16/08/2024

Noite de Acolhimento, Manhã de Abandono: O Ciclo de Sofrimento nos Abrigos


A gestão do tempo nos centros de acolhida e a importância de um manejo técnico adequado para a dignidade e recuperação dos acolhidos.

A questão da população em situação de rua sempre foi cercada por estigmas e preconceitos. Nos debates públicos, é comum ouvir vozes que defendem medidas que, sob a fachada de “ordem”, acabam criminalizando o ócio e o descanso desses indivíduos. Mas qual é o impacto dessa abordagem na vida das pessoas que, muitas vezes, só encontram no sono uma forma de fugir da realidade?


Recentemente, participei de uma discussão técnica com especialistas e membros da prefeitura sobre o acolhimento dessas pessoas. Um ponto de vista que emergiu me chamou a atenção: a indignação pelo fato de alguns acolhidos estarem dormindo até as 10 ou 11 horas da manhã. Essa visão, embora possa parecer lógica para alguns, ignora a complexidade da vivência na rua e o desgaste emocional que ela impõe.

Como alguém que já esteve nessa posição, posso afirmar que a rua não perdoa. Acordar às 6 horas da manhã e ser jogado novamente à indiferença do mundo, sem rumo ou perspectiva, gera um sentimento de vazio que poucos conseguem imaginar. A vida na rua é um ciclo de exaustão emocional. E o que resta a muitos, além de vagar pelas praças e, por vezes, recorrer ao uso abusivo de álcool e outras drogas para anestesiar a dor?

Essa prática de expulsar milhares de pessoas acolhidas na rede de assistência social às 7 horas da manhã, todos os dias, é uma das razões pelas quais a população paulistana não percebe intuitivamente a ampliação do número de acolhimentos.

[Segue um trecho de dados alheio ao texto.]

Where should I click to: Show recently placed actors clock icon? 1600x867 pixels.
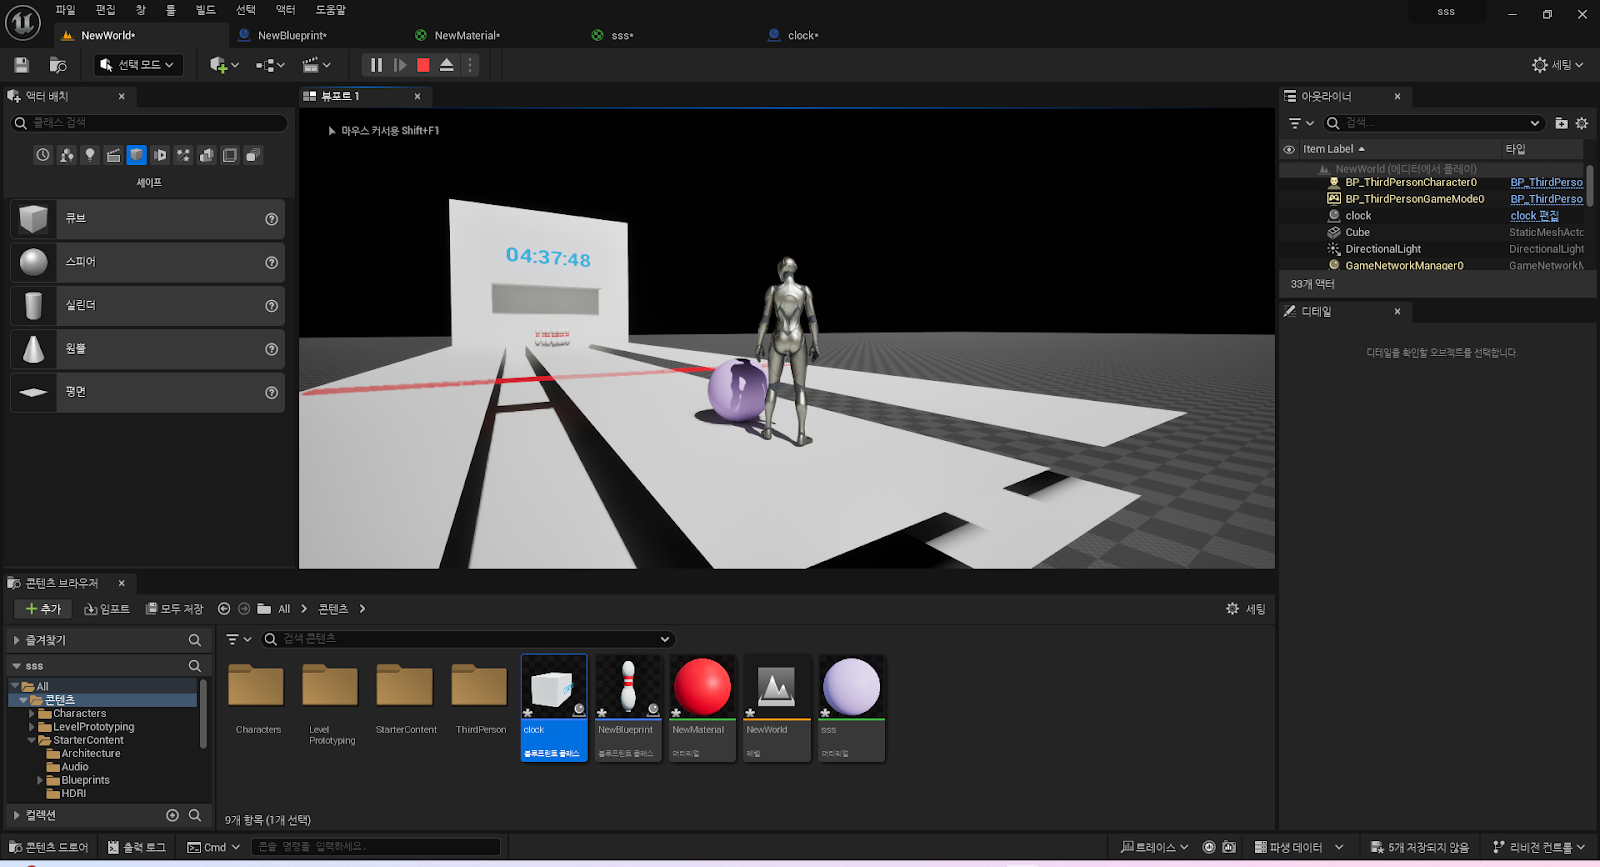(43, 155)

Afinal, para a visão da maioria, essas pessoas sempre estão na rua. Isso ocorre porque, ao anoitecer, quando muitos olhares estão distraídos, as pessoas são acolhidas. No entanto, às 7 horas da manhã, elas são novamente jogadas nas ruas, e o que o cidadão comum vê é a permanência da população de rua nos mesmos lugares. A percepção de melhora é praticamente nula.

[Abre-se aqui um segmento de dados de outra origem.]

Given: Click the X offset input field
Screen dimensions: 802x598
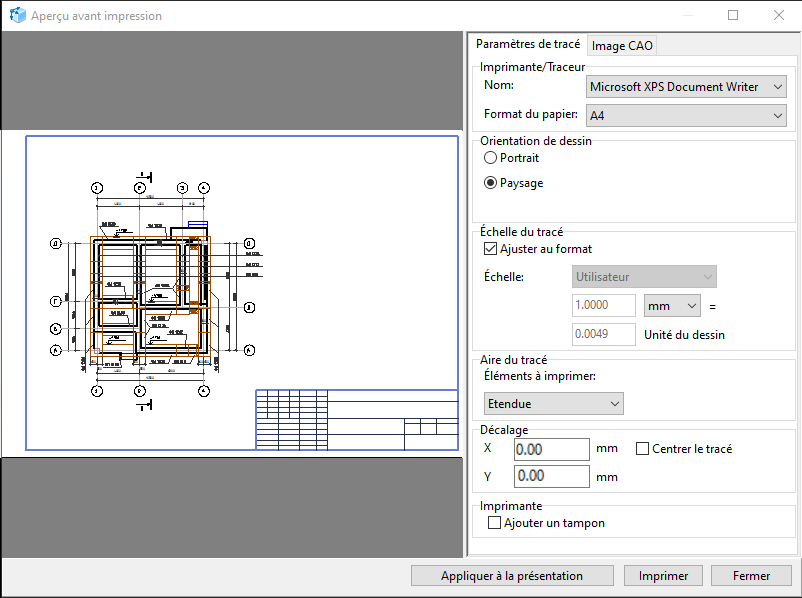Looking at the screenshot, I should (x=551, y=450).
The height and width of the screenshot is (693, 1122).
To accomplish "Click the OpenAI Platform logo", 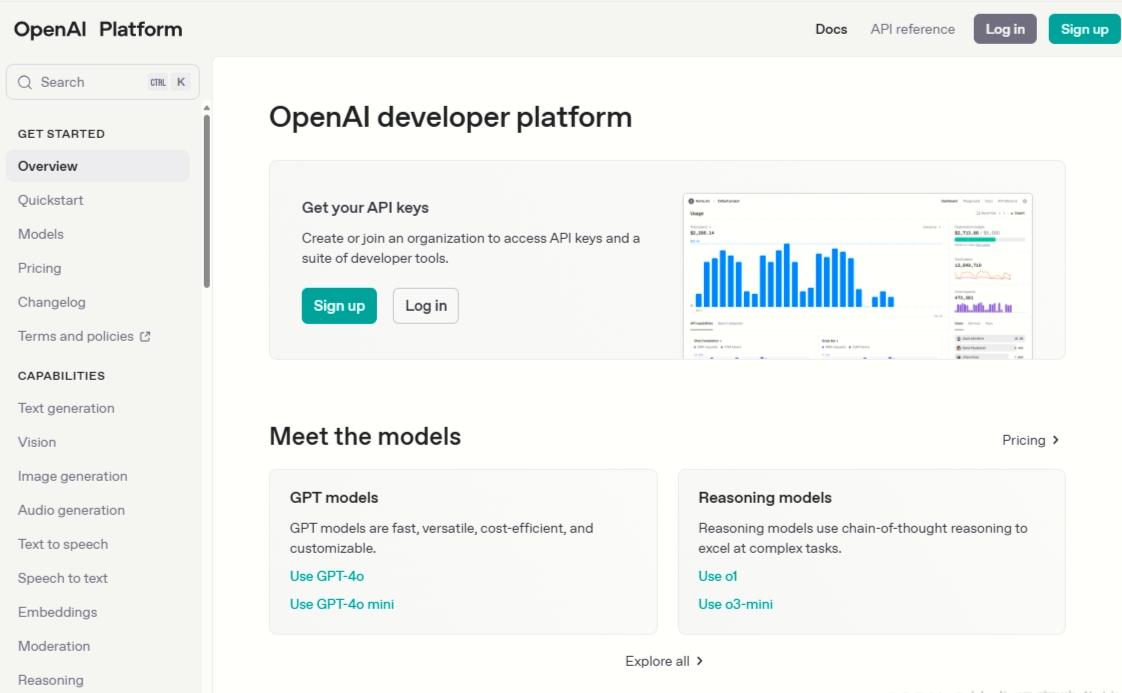I will [97, 29].
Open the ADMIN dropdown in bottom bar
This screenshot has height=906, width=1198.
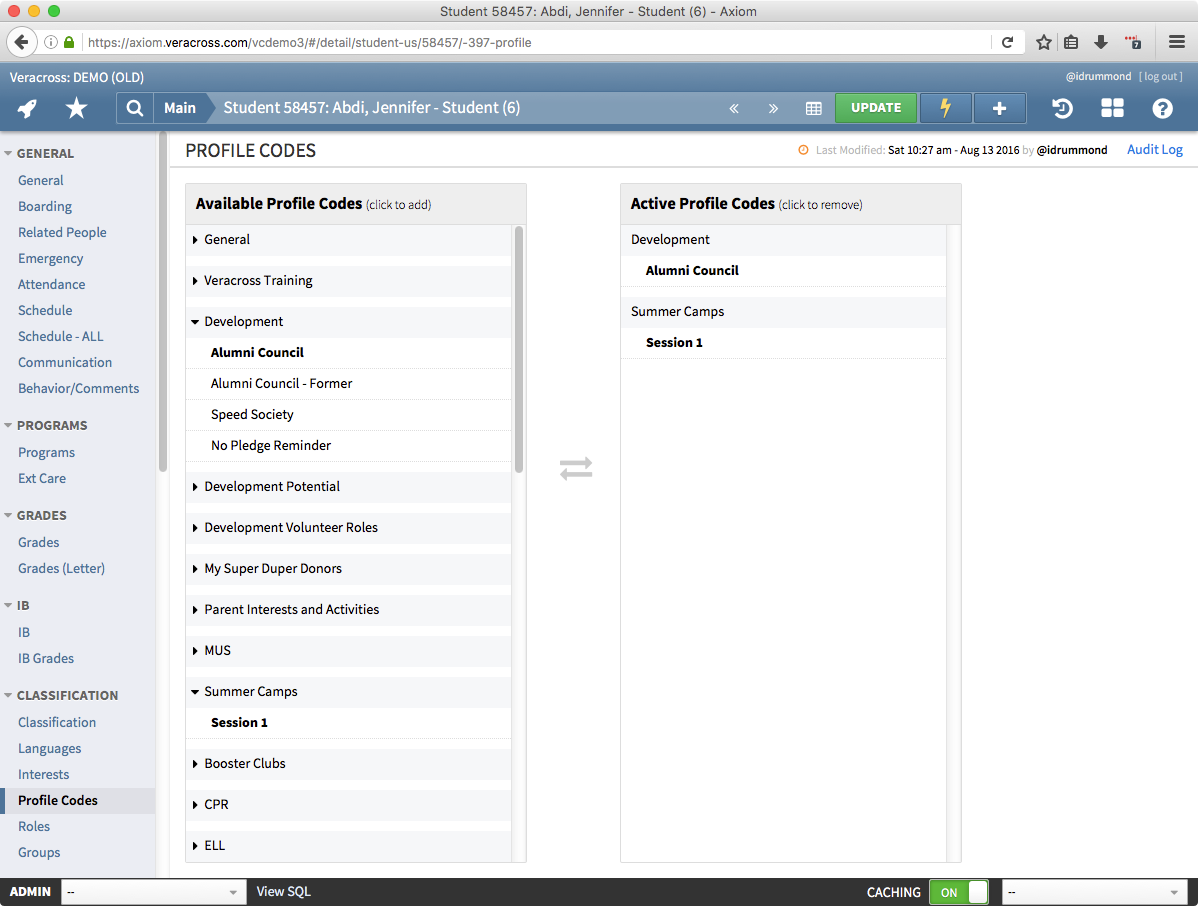point(153,892)
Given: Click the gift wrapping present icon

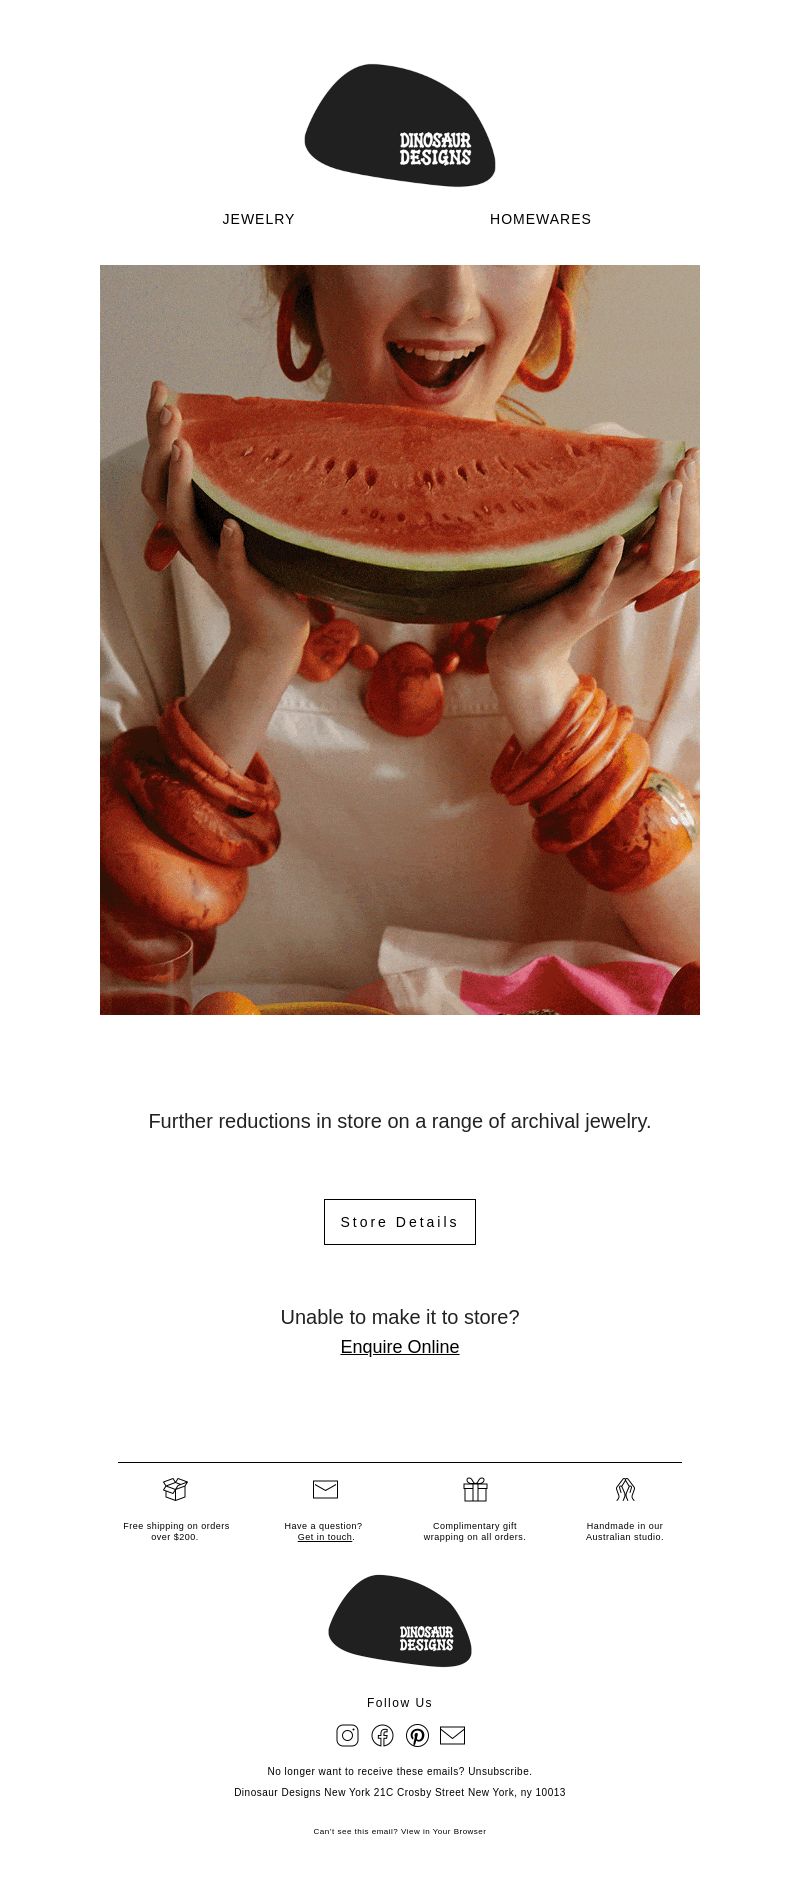Looking at the screenshot, I should [x=475, y=1489].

Essa situação não só prejudica a imagem dos serviços de acolhimento, mas também dificulta a adesão das pessoas em situação de rua à rede de assistência social. É claro que é melhor que essas pessoas estejam dentro de um acolhimento do que nas calçadas, expostas aos riscos e ao uso abusivo de álcool e outras drogas.

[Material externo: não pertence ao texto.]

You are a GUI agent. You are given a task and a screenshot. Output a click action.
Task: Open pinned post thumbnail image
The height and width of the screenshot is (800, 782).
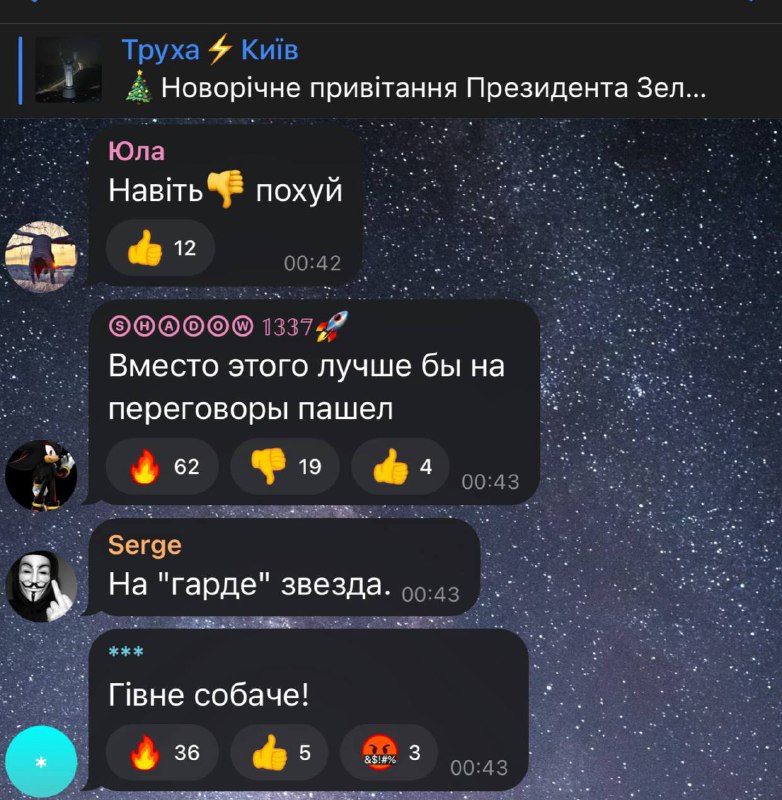click(x=68, y=70)

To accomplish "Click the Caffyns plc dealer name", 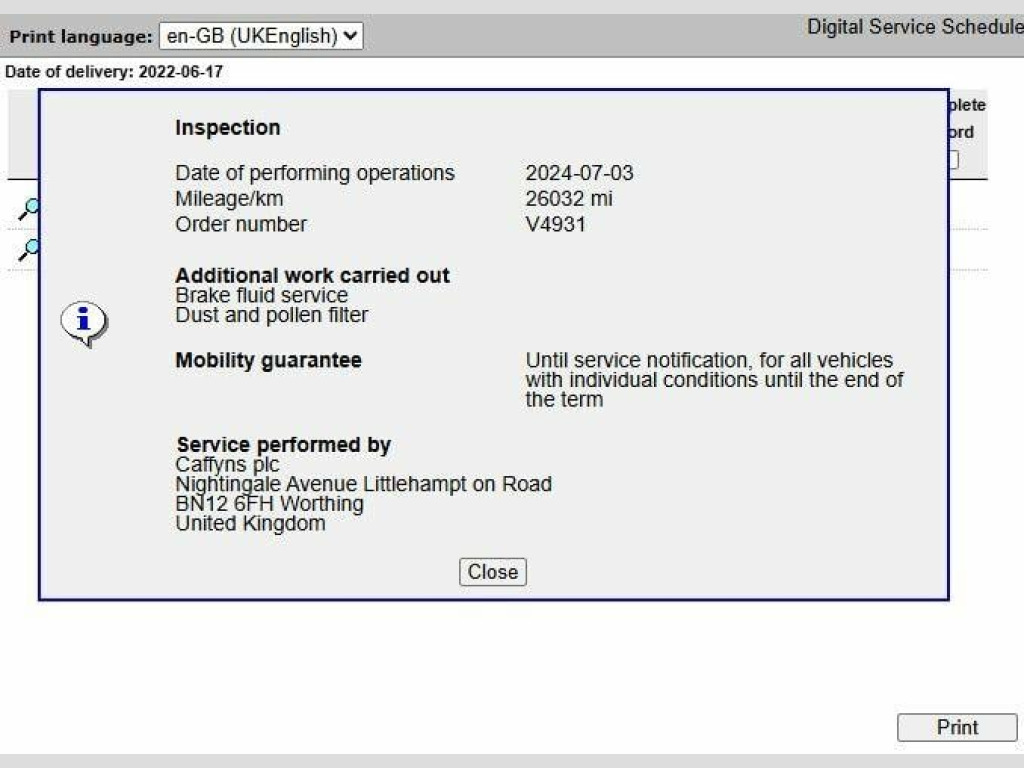I will tap(227, 465).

Minha profunda indignação se dirige a esse modelo de acolhimento de 16 horas, que considero uma verdadeira abominação. Embora se possa argumentar que, em vez de deixar essas pessoas dormindo, deveriam ser oferecidas atividades socioeducativas, a verdade é que muitas dessas atividades acabam por infantilizar os acolhidos com propostas como pintura e artesanato e outras semelhantes. Além disso, sabemos que é impossível ocupar diversas horas seguidas com essas atividades. É crucial permitir que o tempo de descanso seja respeitado, mas com um manejo técnico adequado, proporcionando inicialmente que as pessoas recuperem alguma autonomia na gestão de seus horários.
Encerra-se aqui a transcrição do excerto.